Collect all lines containing the word "Image" from the data.
——
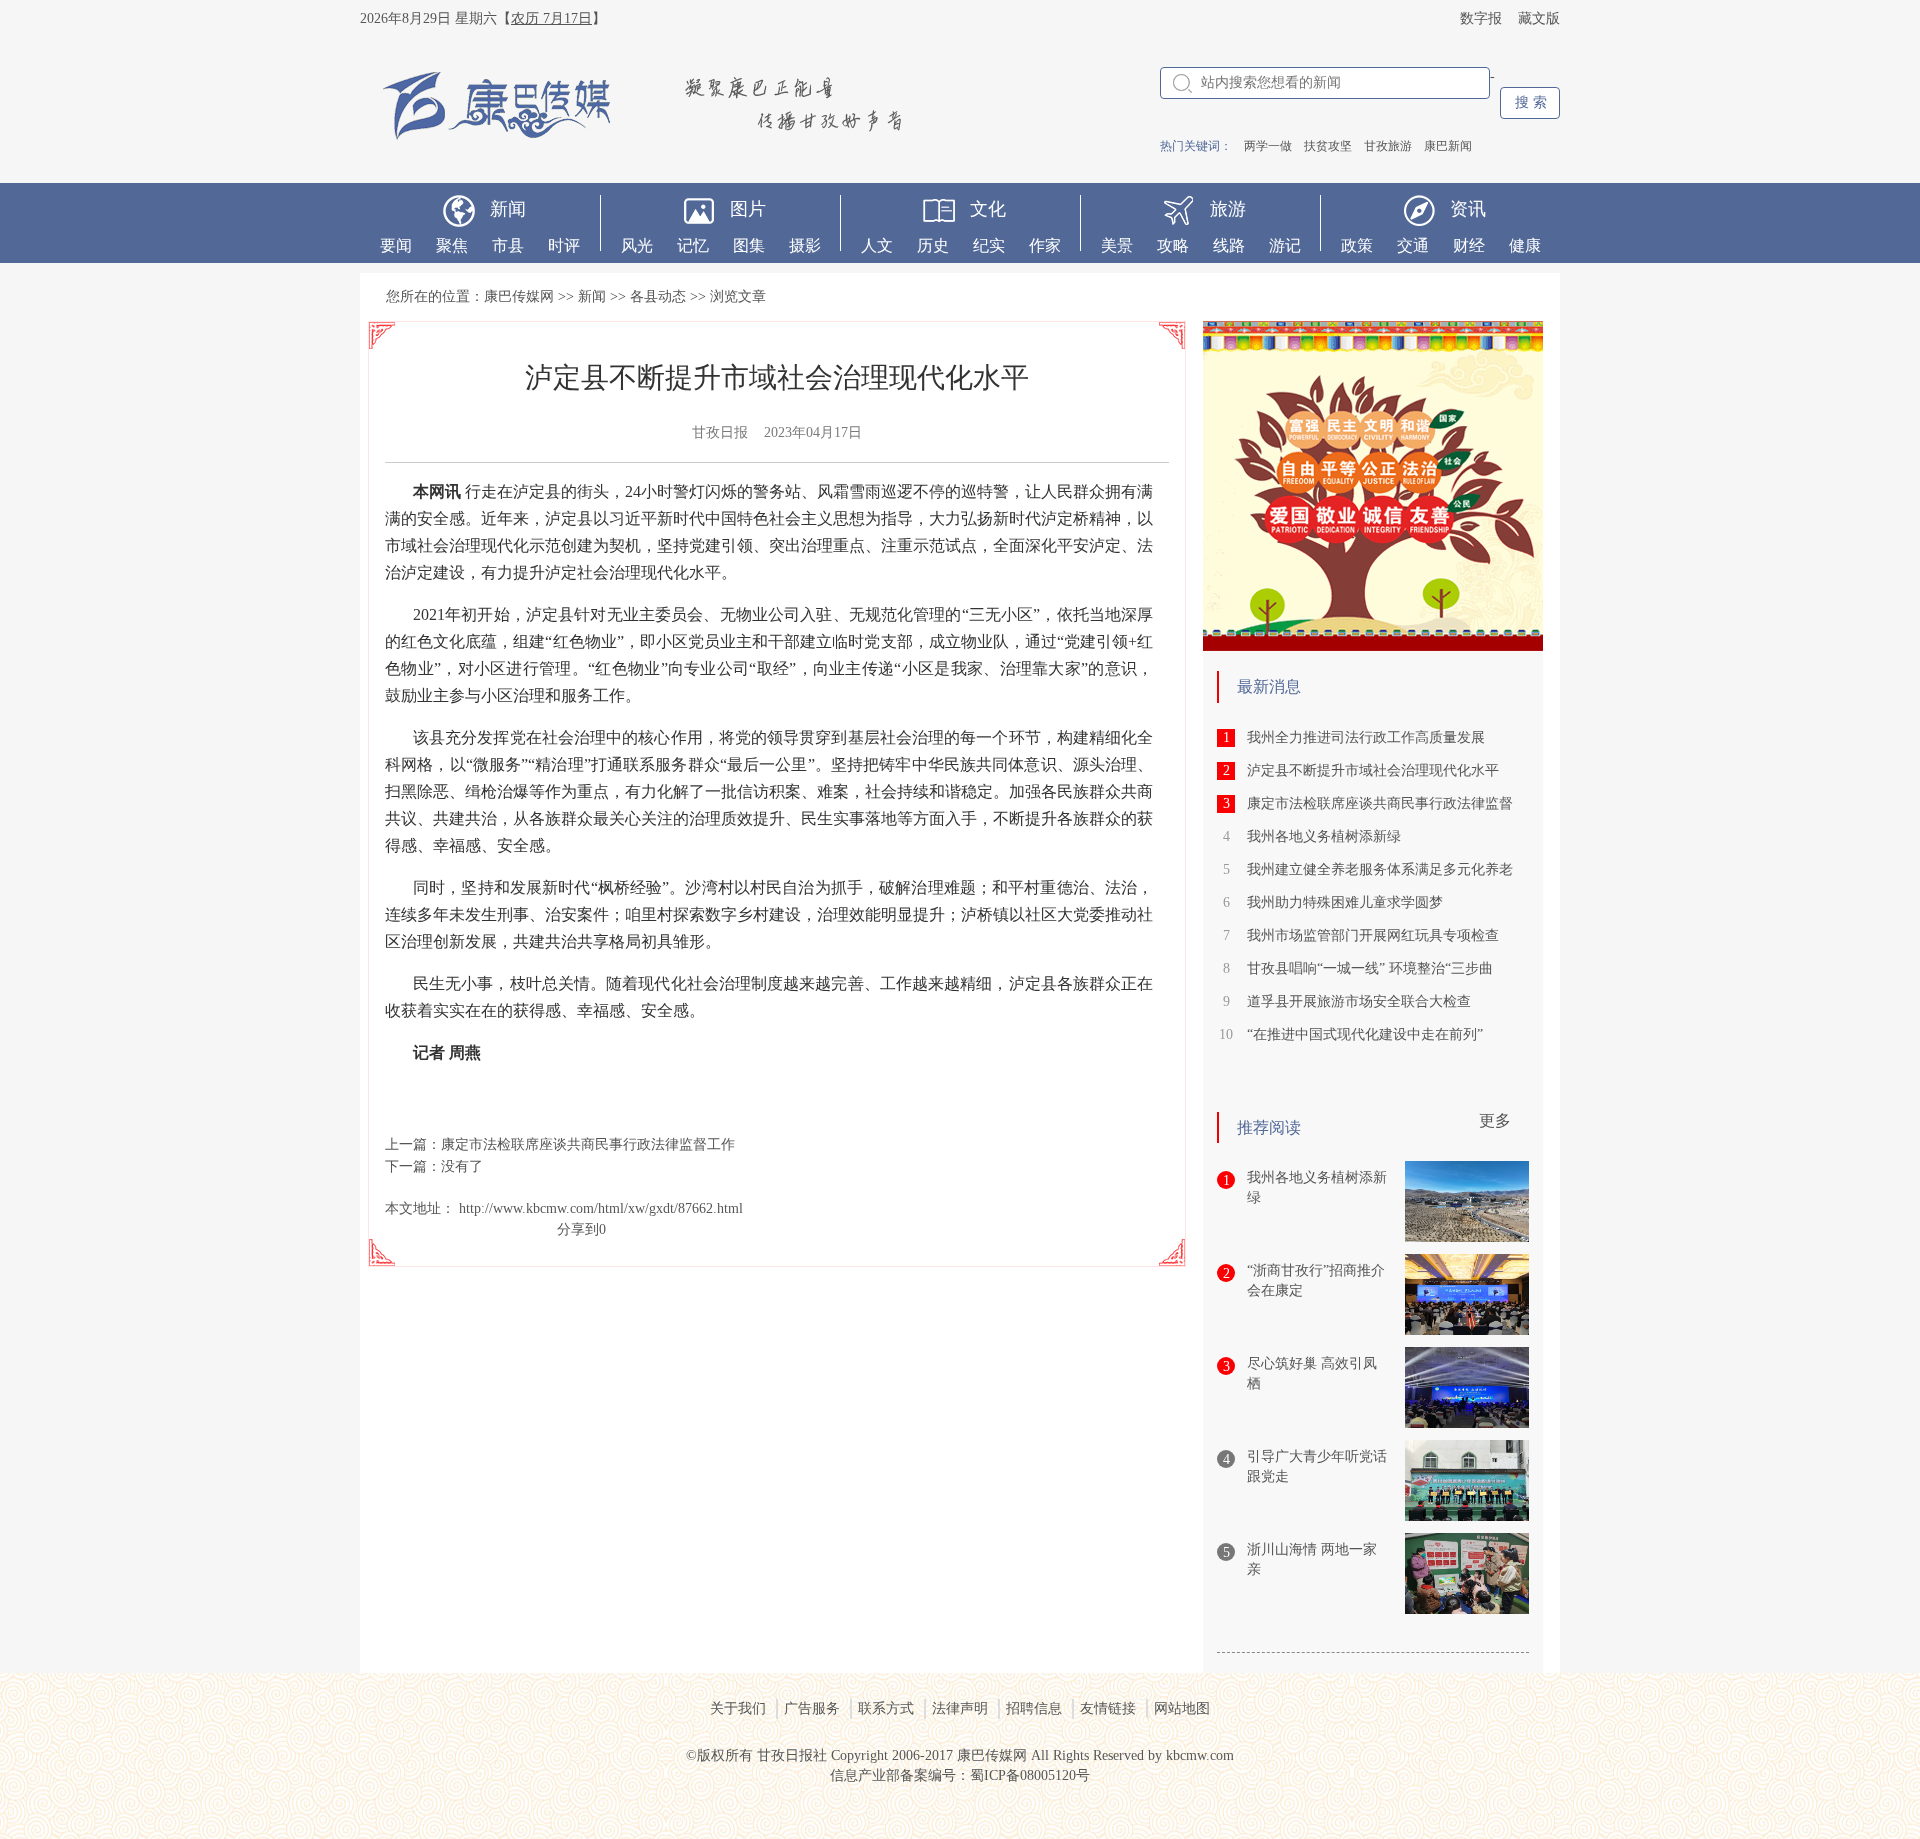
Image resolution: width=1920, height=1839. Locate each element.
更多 (1495, 1120)
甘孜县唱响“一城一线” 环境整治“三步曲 (1370, 968)
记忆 (693, 245)
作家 (1045, 245)
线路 (1229, 245)
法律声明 (960, 1708)
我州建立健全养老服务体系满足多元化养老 (1380, 869)
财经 (1469, 245)
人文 (877, 245)
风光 (637, 245)
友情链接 (1108, 1708)
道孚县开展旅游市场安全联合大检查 (1359, 1001)
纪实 (989, 245)
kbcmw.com (1200, 1755)
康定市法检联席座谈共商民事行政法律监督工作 (588, 1144)
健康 (1525, 245)
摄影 (805, 245)
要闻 (396, 245)
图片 (748, 209)
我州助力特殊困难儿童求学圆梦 (1345, 902)
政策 (1357, 245)
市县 (508, 245)
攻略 (1173, 245)
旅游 (1228, 209)
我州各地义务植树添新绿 (1324, 836)
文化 (988, 209)
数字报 (1481, 18)
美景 (1117, 245)
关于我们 (738, 1708)
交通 (1413, 245)
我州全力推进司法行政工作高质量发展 (1366, 737)
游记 (1285, 245)
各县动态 (658, 296)
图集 (749, 245)
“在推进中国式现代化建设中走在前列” (1365, 1034)
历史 (933, 245)
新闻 (508, 209)
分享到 (578, 1229)
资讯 (1468, 209)
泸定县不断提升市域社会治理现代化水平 (1373, 770)
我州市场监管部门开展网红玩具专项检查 (1373, 935)
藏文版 (1539, 18)
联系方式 (886, 1708)
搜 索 (1531, 102)
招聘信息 (1034, 1708)
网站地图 (1182, 1708)
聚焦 (452, 245)
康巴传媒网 (519, 296)
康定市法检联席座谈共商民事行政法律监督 (1380, 803)
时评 (564, 245)
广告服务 (812, 1708)
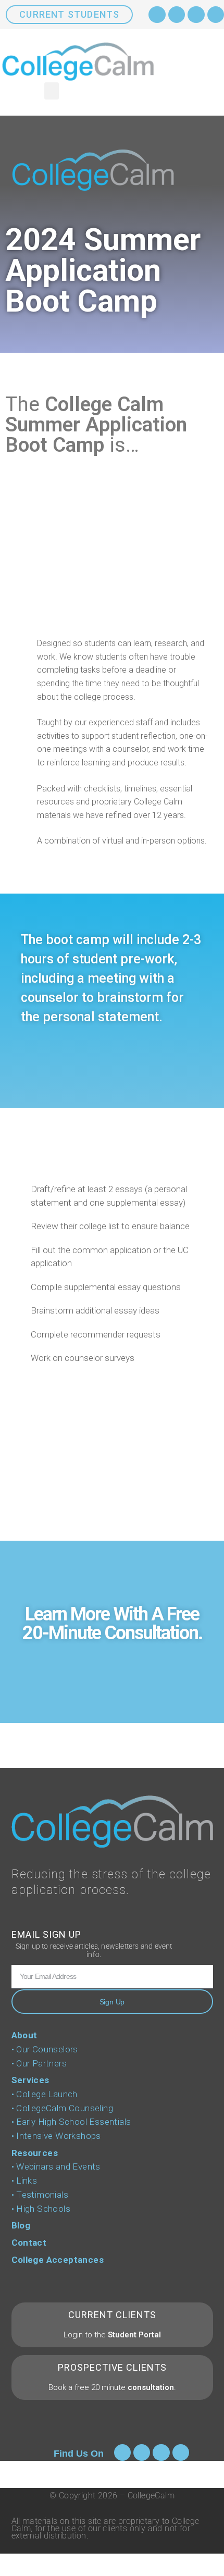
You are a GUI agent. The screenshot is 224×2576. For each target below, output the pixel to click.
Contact (29, 2242)
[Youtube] (196, 14)
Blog (21, 2225)
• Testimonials (40, 2194)
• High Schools (41, 2208)
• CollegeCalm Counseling (62, 2108)
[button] (51, 91)
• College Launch (44, 2094)
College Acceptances (57, 2260)
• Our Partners (39, 2063)
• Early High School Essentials (71, 2121)
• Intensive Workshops (56, 2136)
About (24, 2035)
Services (30, 2080)
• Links (24, 2180)
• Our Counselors (44, 2049)
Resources (34, 2153)
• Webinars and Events (56, 2166)
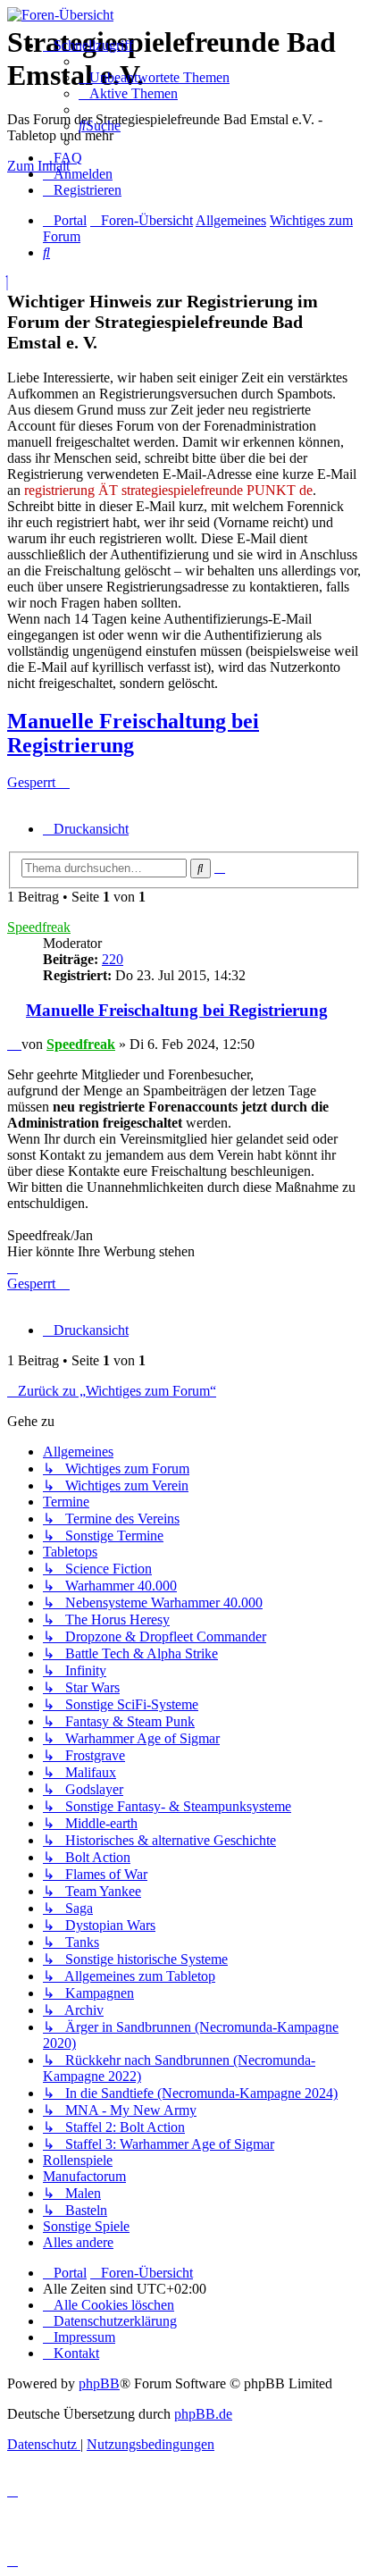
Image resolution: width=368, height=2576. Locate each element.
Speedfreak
——
_Output_.
Image resolution: width=1920, height=1839. Locate each element.
Image resolution: width=368, height=2576. Locate each element.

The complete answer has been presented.